◆ WORK REQUIRED
Copy out every line in the entries below that includes "target".

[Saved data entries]
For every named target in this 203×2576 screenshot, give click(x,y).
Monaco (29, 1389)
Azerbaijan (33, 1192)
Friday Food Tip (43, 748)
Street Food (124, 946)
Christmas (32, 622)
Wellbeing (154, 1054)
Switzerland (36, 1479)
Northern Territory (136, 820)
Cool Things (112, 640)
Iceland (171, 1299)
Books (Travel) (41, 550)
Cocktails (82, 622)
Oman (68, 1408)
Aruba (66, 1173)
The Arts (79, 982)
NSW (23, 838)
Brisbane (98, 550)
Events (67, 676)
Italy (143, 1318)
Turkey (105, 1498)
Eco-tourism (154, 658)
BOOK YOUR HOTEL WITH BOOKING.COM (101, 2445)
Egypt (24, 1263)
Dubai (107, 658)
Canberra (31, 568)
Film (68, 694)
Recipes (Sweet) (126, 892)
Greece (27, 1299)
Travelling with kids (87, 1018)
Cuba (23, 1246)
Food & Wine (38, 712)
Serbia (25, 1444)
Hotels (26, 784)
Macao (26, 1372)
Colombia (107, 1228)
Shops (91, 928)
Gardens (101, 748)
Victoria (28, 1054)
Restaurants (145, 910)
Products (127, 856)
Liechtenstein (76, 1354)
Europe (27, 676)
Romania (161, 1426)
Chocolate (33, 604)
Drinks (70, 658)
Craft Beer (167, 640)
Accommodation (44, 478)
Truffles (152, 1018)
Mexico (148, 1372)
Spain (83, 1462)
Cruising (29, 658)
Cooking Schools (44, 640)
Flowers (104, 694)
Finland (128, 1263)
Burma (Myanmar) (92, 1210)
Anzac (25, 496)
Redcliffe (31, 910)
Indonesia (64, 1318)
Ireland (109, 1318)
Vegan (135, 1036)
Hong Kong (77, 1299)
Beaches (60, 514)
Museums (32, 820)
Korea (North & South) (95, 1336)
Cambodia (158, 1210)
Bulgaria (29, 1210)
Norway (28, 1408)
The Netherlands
* * *
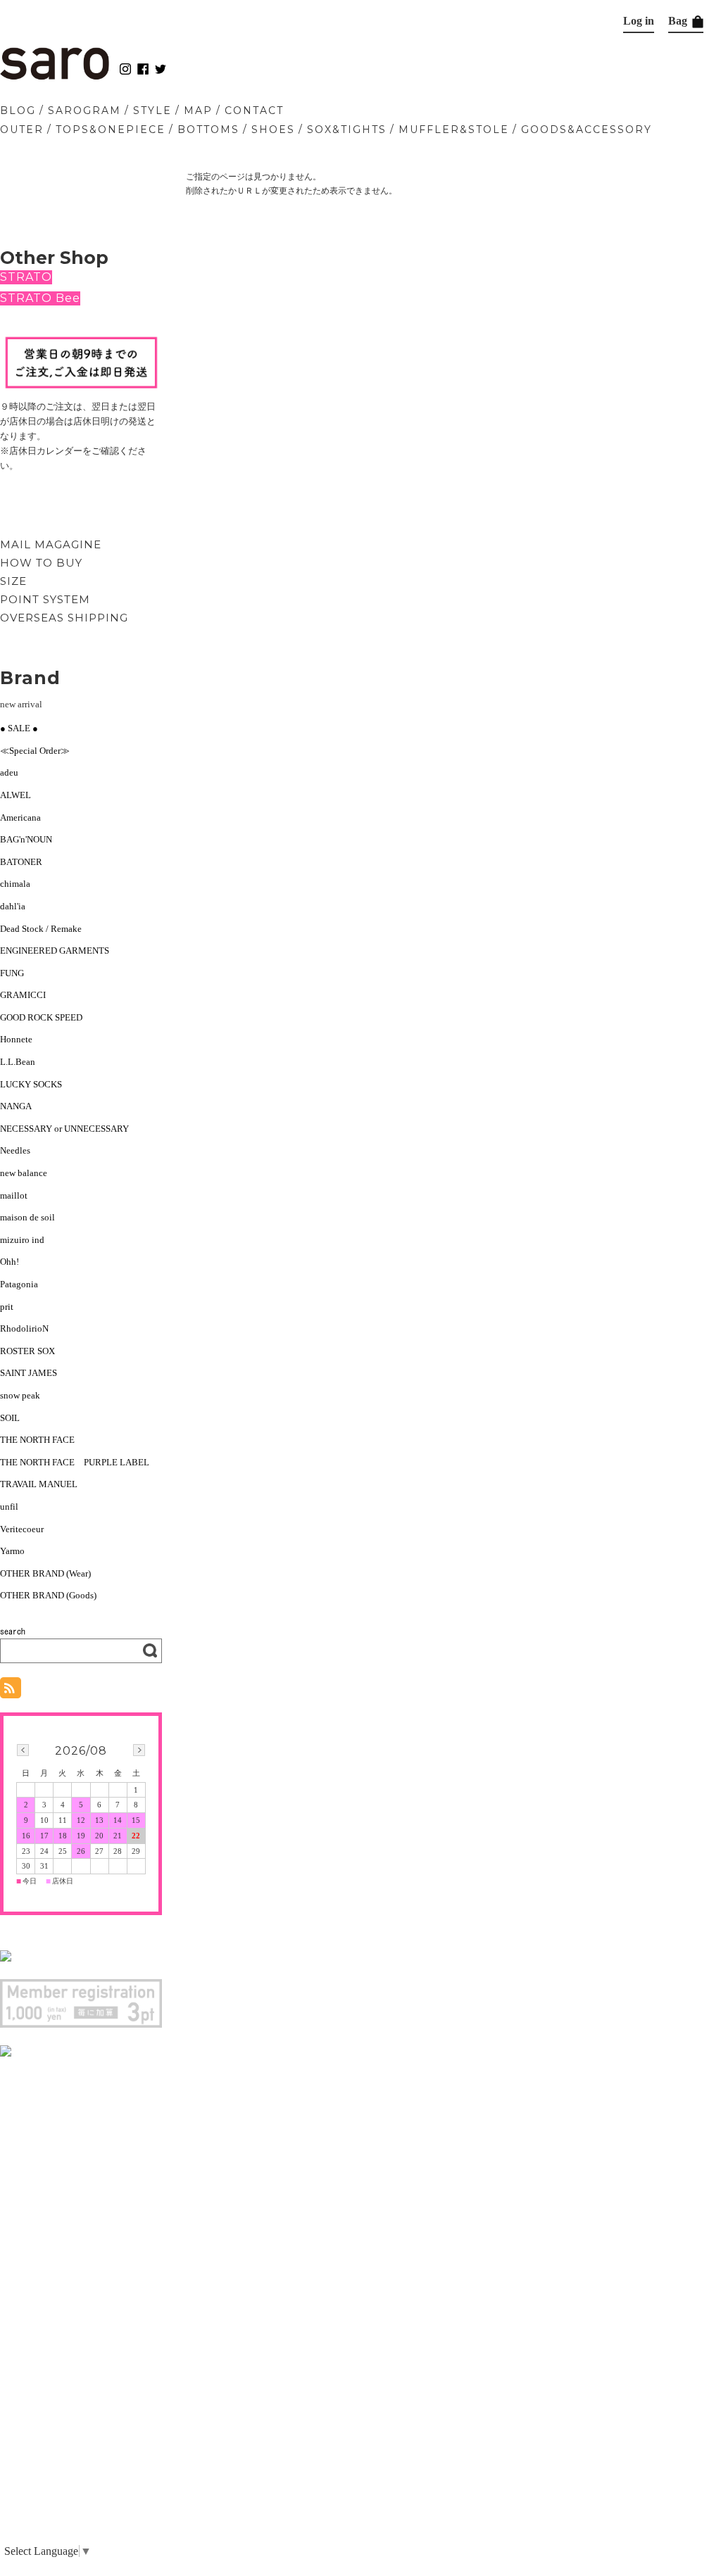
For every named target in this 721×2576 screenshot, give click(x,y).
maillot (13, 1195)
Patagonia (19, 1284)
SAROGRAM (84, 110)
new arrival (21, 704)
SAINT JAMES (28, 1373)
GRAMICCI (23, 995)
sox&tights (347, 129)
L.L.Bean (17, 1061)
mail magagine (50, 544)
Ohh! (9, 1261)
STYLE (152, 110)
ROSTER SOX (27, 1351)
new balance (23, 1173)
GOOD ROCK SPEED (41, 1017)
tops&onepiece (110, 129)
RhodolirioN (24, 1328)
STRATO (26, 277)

◆ ANSWER TO THIS PROBLEM
For every named target in this 203×2576 screenshot, give click(x,y).
For every named target in this 721×2576 screenshot, give click(x,y).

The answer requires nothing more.